[REQUIRED WORK] Set down exactly the lines in the records below that run from the line with "Given: Click the" to the line with "You are a computer-use", inclusive, and nothing more.

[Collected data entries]
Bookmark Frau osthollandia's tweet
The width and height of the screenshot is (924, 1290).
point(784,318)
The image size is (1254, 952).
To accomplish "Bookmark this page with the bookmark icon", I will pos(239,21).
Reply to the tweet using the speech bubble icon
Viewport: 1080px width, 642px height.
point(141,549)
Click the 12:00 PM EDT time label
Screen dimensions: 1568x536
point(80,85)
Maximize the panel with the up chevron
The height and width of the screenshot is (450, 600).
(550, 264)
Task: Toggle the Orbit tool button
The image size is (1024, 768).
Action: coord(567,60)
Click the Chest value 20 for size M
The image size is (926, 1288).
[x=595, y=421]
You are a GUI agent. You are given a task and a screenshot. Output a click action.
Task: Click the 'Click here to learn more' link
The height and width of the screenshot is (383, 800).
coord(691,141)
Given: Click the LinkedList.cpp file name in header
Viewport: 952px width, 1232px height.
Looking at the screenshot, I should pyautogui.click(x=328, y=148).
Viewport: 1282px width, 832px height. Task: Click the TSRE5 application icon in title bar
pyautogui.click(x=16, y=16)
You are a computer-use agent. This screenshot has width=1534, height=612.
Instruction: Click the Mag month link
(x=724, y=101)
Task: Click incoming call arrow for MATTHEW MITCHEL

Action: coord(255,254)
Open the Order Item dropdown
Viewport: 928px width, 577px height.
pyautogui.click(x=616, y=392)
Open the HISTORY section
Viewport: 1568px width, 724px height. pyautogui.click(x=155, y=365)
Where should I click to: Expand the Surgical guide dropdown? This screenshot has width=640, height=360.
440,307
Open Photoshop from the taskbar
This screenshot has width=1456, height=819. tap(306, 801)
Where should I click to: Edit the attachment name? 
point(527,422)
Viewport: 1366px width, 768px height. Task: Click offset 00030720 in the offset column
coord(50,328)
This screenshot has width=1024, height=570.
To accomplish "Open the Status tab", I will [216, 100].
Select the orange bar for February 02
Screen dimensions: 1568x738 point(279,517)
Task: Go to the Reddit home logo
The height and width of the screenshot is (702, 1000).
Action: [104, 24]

[RESPONSE TO THIS TASK]
Given: Click the LinkedList.cpp file name in header
Viewport: 952px width, 1232px height.
Looking at the screenshot, I should pyautogui.click(x=328, y=148).
Viewport: 1282px width, 832px height. Task: Click the TSRE5 application icon in title bar
pyautogui.click(x=16, y=16)
You are a computer-use agent. This screenshot has width=1534, height=612.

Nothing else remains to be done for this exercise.